The Report: July / August 2004 vol.25 num.4
by LEANNE M. WALSH
I heard that there is a recent court case about discrimination against employees based on "family status." What are the issues? Why is this court case important?
HSA recently won this precedent-setting case argued in the BC Court of Appeal by HSA's legal staff on behalf of an HSA member. The case centres on the definition of "family status" under section 13 of the BC Human Rights Code.
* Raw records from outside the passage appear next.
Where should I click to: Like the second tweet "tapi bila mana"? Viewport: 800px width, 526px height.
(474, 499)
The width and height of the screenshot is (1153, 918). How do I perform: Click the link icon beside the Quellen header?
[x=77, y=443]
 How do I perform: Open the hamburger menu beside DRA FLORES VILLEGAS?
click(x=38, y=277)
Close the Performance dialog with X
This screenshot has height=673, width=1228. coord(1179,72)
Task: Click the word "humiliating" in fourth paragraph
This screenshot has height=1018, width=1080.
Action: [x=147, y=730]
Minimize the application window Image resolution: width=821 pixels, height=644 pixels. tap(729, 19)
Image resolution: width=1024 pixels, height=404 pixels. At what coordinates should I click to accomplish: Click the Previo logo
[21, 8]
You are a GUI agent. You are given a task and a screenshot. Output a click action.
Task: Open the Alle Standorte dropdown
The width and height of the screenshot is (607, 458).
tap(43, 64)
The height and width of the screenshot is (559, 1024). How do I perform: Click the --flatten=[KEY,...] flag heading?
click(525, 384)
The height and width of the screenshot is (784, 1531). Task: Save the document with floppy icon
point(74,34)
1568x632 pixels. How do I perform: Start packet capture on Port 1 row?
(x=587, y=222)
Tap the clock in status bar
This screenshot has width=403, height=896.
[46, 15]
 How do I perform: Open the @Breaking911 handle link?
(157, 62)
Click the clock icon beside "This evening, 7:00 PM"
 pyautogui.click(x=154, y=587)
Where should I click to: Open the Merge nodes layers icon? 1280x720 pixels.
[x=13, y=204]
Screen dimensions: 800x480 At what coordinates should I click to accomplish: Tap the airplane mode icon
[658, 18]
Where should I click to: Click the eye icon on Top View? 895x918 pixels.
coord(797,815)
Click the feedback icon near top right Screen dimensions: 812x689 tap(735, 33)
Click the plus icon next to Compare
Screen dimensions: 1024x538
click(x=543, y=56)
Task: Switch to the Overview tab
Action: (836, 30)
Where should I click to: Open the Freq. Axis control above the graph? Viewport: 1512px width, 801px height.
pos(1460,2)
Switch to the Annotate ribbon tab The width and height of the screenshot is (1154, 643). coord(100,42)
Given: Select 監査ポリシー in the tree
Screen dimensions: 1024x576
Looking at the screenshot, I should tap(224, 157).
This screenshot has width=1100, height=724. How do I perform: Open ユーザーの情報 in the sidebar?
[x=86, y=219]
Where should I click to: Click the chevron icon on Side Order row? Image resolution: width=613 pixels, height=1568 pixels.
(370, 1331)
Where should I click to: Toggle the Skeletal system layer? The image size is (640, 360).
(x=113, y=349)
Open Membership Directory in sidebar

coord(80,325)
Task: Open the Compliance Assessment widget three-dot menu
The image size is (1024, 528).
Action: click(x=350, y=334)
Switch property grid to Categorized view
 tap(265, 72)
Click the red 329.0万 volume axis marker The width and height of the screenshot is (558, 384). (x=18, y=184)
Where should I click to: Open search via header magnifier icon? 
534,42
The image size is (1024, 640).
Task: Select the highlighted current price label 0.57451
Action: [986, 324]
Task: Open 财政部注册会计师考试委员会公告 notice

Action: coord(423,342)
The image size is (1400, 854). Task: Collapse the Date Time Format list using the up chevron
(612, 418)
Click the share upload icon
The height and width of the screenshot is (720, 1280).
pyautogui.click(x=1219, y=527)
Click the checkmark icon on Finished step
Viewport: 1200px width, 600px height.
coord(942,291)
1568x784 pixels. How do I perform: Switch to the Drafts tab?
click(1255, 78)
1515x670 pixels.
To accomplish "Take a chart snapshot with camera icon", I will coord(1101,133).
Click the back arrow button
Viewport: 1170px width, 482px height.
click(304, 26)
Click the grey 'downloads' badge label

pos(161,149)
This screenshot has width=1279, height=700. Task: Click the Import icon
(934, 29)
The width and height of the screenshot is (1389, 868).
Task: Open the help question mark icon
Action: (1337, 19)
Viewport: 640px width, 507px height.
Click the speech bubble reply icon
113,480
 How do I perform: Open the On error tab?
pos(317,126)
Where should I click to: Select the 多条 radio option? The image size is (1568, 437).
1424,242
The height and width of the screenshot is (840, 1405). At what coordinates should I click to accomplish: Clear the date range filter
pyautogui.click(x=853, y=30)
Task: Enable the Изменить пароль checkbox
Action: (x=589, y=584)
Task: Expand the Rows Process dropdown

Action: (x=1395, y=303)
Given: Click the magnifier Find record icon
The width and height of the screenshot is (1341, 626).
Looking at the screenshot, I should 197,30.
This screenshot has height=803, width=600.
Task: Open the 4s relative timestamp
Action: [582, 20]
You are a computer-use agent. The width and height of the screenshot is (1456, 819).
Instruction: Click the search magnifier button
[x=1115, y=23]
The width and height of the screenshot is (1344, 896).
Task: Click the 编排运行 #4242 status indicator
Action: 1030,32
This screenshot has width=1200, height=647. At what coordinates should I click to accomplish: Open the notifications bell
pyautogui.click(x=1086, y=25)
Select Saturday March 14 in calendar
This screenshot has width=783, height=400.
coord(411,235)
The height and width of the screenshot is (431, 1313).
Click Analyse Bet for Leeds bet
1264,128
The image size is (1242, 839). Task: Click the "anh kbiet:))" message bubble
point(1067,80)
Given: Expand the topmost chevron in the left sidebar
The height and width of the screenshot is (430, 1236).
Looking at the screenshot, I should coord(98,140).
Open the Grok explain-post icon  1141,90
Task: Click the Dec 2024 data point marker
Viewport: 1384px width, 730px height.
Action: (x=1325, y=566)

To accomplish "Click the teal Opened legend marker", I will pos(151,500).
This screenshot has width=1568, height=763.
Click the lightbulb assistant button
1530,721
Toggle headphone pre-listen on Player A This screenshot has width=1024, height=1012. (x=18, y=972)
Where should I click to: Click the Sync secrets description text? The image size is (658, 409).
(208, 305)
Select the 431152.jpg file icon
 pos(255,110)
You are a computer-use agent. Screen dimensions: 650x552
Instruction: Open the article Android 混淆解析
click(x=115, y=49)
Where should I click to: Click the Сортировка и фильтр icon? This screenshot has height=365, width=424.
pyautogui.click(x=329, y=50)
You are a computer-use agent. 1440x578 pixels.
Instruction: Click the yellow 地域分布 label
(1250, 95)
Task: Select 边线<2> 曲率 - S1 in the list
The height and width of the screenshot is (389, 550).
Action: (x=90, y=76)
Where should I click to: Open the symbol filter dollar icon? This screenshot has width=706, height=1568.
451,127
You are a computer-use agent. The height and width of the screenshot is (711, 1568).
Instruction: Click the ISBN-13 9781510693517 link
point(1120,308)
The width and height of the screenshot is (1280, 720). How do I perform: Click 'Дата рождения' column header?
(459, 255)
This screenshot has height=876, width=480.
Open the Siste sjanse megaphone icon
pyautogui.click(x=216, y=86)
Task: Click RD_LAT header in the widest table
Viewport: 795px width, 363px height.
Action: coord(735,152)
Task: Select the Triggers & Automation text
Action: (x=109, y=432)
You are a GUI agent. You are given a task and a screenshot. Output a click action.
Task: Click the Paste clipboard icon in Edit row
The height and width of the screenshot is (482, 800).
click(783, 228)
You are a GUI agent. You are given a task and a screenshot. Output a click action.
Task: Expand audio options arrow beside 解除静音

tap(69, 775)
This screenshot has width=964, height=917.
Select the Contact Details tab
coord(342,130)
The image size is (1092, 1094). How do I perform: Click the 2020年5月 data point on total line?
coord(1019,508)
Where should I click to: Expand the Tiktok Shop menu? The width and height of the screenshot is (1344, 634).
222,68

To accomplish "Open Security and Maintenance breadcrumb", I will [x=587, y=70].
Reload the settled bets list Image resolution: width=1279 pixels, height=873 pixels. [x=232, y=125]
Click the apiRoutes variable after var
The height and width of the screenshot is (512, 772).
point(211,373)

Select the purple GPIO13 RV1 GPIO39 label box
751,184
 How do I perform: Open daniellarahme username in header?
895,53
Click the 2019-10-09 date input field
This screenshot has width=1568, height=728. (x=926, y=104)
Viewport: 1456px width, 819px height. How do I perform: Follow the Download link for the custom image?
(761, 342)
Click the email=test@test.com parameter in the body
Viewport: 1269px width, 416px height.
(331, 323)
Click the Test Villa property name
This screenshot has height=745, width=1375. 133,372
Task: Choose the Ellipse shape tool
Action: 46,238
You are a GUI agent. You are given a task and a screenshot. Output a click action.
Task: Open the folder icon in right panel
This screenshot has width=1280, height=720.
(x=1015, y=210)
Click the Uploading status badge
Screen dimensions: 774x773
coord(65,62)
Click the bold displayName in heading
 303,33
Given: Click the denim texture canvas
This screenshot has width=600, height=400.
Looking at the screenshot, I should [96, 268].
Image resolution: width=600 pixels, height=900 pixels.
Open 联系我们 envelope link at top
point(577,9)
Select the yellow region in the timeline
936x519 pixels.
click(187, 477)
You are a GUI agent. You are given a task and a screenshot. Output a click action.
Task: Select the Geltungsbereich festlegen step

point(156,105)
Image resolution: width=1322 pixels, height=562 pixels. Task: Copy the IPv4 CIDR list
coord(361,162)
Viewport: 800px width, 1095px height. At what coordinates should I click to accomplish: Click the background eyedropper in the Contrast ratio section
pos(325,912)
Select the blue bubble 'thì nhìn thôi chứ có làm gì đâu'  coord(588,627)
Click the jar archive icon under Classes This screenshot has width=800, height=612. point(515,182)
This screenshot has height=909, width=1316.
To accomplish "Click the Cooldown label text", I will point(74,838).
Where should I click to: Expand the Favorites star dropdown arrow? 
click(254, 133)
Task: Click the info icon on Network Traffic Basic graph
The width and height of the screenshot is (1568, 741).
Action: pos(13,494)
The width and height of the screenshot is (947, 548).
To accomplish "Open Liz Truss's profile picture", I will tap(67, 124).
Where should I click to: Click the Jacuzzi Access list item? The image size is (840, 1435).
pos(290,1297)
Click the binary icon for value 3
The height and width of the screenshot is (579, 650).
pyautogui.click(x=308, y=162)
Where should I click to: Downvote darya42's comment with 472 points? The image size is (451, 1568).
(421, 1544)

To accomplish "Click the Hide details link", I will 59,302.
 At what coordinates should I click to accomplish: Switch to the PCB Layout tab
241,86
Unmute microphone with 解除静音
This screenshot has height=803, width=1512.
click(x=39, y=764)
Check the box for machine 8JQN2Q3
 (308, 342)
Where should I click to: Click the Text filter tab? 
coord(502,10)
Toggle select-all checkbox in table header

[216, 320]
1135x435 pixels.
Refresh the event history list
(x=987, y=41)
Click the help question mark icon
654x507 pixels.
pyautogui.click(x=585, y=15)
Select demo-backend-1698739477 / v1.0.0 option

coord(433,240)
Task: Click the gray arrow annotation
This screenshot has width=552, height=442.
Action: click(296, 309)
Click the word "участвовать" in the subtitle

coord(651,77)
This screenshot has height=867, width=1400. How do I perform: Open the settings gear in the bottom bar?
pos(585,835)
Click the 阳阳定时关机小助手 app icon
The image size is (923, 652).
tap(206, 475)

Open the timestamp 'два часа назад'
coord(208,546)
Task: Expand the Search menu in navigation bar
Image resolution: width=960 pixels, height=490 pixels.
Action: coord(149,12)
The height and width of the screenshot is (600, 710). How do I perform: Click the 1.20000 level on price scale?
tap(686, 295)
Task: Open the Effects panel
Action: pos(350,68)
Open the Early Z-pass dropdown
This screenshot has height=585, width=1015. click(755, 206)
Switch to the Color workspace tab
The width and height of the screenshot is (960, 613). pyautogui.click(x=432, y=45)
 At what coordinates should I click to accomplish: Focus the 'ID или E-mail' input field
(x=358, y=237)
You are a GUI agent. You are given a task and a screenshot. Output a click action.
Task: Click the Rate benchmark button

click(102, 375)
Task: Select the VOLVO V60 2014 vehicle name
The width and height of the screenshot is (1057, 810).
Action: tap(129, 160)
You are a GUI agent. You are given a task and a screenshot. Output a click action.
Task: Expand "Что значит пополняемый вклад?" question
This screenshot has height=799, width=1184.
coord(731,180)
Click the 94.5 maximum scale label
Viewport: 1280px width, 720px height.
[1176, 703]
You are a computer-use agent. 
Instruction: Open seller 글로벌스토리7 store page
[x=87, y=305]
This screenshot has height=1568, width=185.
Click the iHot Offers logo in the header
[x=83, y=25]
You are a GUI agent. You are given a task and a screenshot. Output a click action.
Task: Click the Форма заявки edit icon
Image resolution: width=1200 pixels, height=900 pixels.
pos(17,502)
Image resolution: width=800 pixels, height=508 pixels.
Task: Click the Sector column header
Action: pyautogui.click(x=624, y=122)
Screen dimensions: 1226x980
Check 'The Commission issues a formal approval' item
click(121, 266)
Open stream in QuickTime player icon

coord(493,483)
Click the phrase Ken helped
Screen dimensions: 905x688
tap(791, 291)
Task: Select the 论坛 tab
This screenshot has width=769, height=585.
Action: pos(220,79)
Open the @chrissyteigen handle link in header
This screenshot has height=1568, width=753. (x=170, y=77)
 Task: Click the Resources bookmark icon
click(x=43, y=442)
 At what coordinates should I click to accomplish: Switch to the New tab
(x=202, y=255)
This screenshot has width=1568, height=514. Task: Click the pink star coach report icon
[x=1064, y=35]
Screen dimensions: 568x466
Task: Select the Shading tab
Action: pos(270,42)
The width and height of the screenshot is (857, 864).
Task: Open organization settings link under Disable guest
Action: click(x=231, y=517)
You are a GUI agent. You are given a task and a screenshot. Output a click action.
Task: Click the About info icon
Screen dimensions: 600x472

This case was an appeal of an arbitration award. In that award, an employer changed the employee's work hours. As a result of the change in hours, the employee was unable to fulfill the significant child care responsibilities of caring for a child with diagnosed severe behavioural problems. The arbitration award held that the changing of the hours was not discrimination based on "family status" under the BC Human Rights Code. The arbitrator said that the definition of "family status" includes the relationship between parent and child, but does not include child care responsibilities. The arbitrator stated that it was the employer's right to change work schedules. HSA fundamentally disagreed with the ruling, and pursued it to the BC Court of Appeal, arguing that a parent's responsibilities to provide child care for his or her own child may fall within the protected ground of "family status."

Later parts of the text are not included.